Other civic groups have benefited from Raymundo’s initiative and vision, as he serves on several boards and in 2009 was appointed by Cardinal Francis George to the Archdiocese of Chicago Catholic School Board, and in 2007 to the Chicago Metropolitan Agency for Planning by Mayor Richard M. Daley. In addition, Raymundo is the board chair for the National Association of Latino Asset Builders. Carleton is another recipient of Raymundo’s talents, as he was president of the Alumni Council (2000– 2002) and has been active in the Alumni Admissions Representative program, the Multicultural Alumni Network, and the Chicago Carleton Club.

Raymundo continues to live in Chicago’s Pilsen community with his wife, Maria Luisa, and their three children.

Sebastian Meyer Sebastian Meyer ’02 • In the Spirit of Carleton

Sebastian Meyer is on the front lines of photojournalism and documentary filmmaking, having covered the conflicts in Iraq, Afghanistan, and Libya in recent years.

As an embedded journalist in Iraq since 2009, Meyer chronicles unfolding events in that troubled country from angles that demonstrate a social conscience. In 2010, along with his Iraqi colleague, Kamaran Najm, Meyer founded Iraq’s first photo agency, Metrography. He also works as a photography teacher in Iraq and Central Asia.

Meyer’s global sensibility was evident as he majored in French literature at Carleton, going on to teach English in France during 2002–03. Thereafter, he was a photographer for the New York Sun (2003) before moving to Manchester, England, where he worked at the Manchester Evening News from 2004–2006.

In 2006, Meyer moved to London, where he was employed over a three-year period by the Sunday Telegraph, Getty Images, the New York Times, and other publications. In 2009 he moved to northern Iraq. He has since covered the Afghanistan conflict for Guardian, PBS, and Time magazine.

Meyer’s photos have appeared in numerous publications, including the Christian Science Monitor, the New York Times, the Washington Post, the Wall Street Journal, and the Sunday Times Magazine, among others. His video work—which includes series on the plight of Iraqi migrant workers, drug addiction in northern England, and the Libyan rebel uprising—has appeared on PBS, CNN, Fox News, Time Magazine Online, and ITV, to name a few.

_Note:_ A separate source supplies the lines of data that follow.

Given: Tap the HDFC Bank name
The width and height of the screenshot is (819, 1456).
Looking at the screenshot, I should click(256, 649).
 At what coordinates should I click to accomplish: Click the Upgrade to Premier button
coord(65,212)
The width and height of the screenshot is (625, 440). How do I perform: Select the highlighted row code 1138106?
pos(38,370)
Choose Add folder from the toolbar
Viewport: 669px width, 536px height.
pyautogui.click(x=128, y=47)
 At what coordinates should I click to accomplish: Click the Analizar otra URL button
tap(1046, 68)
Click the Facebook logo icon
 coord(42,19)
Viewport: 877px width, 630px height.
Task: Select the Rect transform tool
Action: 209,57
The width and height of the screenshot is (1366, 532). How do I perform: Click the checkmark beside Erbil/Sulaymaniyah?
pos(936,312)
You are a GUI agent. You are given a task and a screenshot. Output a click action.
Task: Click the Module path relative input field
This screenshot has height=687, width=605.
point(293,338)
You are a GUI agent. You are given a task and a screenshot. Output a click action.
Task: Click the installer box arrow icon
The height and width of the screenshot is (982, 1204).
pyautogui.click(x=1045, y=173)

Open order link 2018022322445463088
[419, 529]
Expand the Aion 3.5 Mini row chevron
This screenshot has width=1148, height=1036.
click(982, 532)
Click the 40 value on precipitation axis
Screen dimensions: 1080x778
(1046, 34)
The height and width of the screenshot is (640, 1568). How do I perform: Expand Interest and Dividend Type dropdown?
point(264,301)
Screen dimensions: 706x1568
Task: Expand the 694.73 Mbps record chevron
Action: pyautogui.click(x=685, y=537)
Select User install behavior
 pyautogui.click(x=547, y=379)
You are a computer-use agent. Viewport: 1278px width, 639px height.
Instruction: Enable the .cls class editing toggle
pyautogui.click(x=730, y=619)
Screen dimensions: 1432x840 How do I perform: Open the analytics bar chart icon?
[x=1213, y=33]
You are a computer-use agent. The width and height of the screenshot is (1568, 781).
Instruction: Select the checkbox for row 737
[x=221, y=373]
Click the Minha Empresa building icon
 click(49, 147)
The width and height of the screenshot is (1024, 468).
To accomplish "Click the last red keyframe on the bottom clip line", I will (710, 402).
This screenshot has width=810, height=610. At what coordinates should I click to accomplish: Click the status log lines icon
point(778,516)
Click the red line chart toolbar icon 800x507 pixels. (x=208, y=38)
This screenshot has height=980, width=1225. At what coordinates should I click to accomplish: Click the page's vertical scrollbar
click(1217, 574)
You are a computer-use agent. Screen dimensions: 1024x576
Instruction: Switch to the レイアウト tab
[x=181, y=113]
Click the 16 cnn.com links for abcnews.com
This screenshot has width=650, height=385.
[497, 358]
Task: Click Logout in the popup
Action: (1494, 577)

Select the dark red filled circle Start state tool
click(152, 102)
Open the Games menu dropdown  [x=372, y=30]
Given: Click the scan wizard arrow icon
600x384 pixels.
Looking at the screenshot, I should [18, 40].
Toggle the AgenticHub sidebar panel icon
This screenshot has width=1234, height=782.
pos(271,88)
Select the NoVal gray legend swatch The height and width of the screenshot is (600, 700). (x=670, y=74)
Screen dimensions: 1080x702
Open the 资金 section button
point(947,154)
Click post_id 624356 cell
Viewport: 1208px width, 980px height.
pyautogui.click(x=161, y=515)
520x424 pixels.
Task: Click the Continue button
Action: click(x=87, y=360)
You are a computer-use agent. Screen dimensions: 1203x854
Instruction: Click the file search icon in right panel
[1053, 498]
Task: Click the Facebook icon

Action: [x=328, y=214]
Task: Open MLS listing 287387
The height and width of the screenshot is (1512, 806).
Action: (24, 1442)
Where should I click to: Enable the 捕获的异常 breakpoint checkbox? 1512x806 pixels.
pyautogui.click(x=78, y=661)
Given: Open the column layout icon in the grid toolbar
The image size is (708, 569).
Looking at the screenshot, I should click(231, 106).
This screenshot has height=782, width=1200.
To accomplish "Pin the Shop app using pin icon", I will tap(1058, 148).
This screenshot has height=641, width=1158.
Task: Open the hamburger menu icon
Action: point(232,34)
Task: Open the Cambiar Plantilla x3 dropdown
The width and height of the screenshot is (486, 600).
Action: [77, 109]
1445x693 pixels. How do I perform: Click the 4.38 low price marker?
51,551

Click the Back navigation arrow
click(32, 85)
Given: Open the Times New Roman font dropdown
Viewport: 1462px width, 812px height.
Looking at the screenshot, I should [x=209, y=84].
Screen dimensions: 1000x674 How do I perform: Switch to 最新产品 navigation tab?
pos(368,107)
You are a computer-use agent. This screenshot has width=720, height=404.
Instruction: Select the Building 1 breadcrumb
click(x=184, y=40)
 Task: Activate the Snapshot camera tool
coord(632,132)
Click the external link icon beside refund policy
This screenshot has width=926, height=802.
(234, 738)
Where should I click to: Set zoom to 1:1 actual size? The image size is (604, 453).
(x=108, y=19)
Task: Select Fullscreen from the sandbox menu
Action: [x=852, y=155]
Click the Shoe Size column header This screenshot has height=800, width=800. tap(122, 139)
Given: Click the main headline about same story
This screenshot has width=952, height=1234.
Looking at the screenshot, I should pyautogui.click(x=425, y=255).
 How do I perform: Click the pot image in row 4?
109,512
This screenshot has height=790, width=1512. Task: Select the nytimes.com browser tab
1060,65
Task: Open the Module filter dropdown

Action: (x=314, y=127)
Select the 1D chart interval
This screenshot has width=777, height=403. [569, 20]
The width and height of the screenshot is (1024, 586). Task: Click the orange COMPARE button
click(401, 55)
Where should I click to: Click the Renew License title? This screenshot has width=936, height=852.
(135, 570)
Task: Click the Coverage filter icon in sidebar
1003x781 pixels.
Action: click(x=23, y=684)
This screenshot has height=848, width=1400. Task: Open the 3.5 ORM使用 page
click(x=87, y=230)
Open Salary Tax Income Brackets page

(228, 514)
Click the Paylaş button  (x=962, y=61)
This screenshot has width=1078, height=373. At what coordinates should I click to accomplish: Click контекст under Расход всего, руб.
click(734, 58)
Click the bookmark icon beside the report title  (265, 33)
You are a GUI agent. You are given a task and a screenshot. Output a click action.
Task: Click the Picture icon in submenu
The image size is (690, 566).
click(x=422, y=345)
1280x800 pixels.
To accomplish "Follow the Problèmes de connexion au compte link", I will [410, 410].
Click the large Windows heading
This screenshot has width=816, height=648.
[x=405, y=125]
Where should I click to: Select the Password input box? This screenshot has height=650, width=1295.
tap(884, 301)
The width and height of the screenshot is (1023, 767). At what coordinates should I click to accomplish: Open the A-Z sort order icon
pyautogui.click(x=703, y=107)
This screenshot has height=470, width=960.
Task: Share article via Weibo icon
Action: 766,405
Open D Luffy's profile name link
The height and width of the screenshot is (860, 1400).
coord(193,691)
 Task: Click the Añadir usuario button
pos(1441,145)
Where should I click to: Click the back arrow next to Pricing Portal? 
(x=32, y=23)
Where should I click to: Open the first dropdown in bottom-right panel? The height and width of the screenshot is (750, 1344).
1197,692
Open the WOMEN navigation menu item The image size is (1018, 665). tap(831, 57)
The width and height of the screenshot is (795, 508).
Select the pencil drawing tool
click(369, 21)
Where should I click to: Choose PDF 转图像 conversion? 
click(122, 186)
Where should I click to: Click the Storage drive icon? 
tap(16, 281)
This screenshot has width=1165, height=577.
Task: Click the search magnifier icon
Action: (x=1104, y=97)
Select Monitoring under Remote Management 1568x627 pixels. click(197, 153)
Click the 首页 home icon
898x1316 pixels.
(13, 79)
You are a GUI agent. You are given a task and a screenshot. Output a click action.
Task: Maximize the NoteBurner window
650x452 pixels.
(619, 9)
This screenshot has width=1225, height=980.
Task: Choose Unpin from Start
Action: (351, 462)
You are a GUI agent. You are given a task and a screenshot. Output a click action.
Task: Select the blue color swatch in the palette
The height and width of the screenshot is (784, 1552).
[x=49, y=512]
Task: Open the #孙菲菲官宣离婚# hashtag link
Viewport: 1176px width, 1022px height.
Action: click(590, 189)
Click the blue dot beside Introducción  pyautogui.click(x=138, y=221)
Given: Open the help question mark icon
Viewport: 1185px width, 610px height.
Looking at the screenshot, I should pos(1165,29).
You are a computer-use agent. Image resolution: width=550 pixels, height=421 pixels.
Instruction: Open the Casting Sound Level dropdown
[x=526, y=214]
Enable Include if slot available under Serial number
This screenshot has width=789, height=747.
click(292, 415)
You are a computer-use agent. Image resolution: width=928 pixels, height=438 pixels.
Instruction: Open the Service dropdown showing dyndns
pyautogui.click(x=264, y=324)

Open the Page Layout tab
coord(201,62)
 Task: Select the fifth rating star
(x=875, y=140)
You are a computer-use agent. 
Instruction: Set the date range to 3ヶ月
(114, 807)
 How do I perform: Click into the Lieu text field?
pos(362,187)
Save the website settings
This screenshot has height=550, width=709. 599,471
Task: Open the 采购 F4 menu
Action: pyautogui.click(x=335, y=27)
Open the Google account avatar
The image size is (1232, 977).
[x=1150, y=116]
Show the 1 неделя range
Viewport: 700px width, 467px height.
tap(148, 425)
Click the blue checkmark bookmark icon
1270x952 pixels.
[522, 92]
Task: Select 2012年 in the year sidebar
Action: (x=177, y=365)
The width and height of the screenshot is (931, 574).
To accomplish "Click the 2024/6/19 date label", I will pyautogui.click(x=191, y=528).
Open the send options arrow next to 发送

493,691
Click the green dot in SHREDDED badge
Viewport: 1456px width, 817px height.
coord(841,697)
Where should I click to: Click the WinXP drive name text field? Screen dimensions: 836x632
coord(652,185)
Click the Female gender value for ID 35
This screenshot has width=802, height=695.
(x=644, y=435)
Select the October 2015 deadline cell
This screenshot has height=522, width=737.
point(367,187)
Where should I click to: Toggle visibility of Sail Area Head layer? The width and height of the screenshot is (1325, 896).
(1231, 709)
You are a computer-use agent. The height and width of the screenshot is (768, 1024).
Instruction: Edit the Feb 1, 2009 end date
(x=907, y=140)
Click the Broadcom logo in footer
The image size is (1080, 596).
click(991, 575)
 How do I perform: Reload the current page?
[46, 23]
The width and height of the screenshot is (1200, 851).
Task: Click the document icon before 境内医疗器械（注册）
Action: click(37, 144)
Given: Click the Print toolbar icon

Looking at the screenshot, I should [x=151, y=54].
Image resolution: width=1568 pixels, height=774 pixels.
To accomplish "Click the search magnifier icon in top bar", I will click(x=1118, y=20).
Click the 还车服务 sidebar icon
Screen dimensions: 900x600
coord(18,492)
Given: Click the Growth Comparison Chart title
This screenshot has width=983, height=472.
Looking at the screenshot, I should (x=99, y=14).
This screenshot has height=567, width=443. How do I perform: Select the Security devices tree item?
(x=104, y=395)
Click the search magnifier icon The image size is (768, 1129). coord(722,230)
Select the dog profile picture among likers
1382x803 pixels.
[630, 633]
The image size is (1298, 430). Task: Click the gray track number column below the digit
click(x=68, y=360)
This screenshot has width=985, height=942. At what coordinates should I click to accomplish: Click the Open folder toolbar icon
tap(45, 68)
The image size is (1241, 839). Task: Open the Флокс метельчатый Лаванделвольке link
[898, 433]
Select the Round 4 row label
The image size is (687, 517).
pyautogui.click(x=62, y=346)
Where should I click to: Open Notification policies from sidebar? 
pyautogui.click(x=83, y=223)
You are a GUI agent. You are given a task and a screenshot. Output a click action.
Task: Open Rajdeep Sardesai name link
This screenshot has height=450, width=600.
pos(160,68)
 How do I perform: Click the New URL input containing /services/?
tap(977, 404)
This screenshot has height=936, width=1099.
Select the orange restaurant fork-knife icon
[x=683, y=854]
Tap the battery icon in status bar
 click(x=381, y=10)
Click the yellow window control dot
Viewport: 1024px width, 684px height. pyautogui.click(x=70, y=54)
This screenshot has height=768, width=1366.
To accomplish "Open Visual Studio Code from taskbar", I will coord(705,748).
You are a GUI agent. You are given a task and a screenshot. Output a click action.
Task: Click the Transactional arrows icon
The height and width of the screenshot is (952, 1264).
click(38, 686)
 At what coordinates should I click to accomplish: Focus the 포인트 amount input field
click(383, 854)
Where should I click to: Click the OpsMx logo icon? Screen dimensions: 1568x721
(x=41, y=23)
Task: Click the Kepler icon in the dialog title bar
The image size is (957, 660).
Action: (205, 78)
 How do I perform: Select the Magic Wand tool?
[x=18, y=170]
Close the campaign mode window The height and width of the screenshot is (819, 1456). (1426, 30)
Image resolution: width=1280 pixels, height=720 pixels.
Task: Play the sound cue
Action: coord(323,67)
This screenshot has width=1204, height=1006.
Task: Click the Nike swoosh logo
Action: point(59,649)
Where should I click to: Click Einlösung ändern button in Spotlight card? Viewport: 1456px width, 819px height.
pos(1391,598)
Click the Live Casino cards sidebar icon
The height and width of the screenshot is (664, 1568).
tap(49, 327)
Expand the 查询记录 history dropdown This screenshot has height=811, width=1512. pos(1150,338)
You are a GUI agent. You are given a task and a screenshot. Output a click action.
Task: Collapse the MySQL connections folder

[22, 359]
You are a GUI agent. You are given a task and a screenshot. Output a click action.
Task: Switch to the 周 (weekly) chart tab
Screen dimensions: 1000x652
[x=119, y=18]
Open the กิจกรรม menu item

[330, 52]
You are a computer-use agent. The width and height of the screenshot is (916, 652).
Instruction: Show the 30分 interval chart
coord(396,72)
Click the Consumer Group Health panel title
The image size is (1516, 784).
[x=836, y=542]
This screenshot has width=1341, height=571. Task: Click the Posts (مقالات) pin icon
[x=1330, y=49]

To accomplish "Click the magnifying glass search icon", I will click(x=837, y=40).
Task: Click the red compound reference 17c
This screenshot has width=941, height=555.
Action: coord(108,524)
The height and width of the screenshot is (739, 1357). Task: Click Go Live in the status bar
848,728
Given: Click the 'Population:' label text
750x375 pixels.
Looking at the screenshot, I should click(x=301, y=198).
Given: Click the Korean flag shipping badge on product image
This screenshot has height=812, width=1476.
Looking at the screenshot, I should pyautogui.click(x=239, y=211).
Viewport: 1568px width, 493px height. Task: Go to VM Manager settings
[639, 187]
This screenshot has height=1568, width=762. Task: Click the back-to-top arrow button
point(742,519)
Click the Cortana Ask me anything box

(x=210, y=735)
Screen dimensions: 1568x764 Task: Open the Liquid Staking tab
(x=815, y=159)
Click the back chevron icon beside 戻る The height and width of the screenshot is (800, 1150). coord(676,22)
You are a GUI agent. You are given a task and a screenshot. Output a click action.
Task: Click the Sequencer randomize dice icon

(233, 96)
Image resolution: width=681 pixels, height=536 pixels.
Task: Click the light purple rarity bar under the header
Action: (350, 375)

Meyer was shortlisted for the Minneapolis Photo Center Portrait Award in 2009, the British Journal of Photography Picture of the Year in 2009 and 2011, and the Art of Photography Award in 2010. Three of his photos were chosen for the Foto8 Summer Show Award in 2009 and 2011, and he received the Exposure Award–Photojournalism Category, in 2011.

A nominator wrote of Meyer’s “commitment to raise awareness of human conditions around the world, sometimes at considerable peril.”

Meyer currently lives in Sulaimaniyah, Iraq.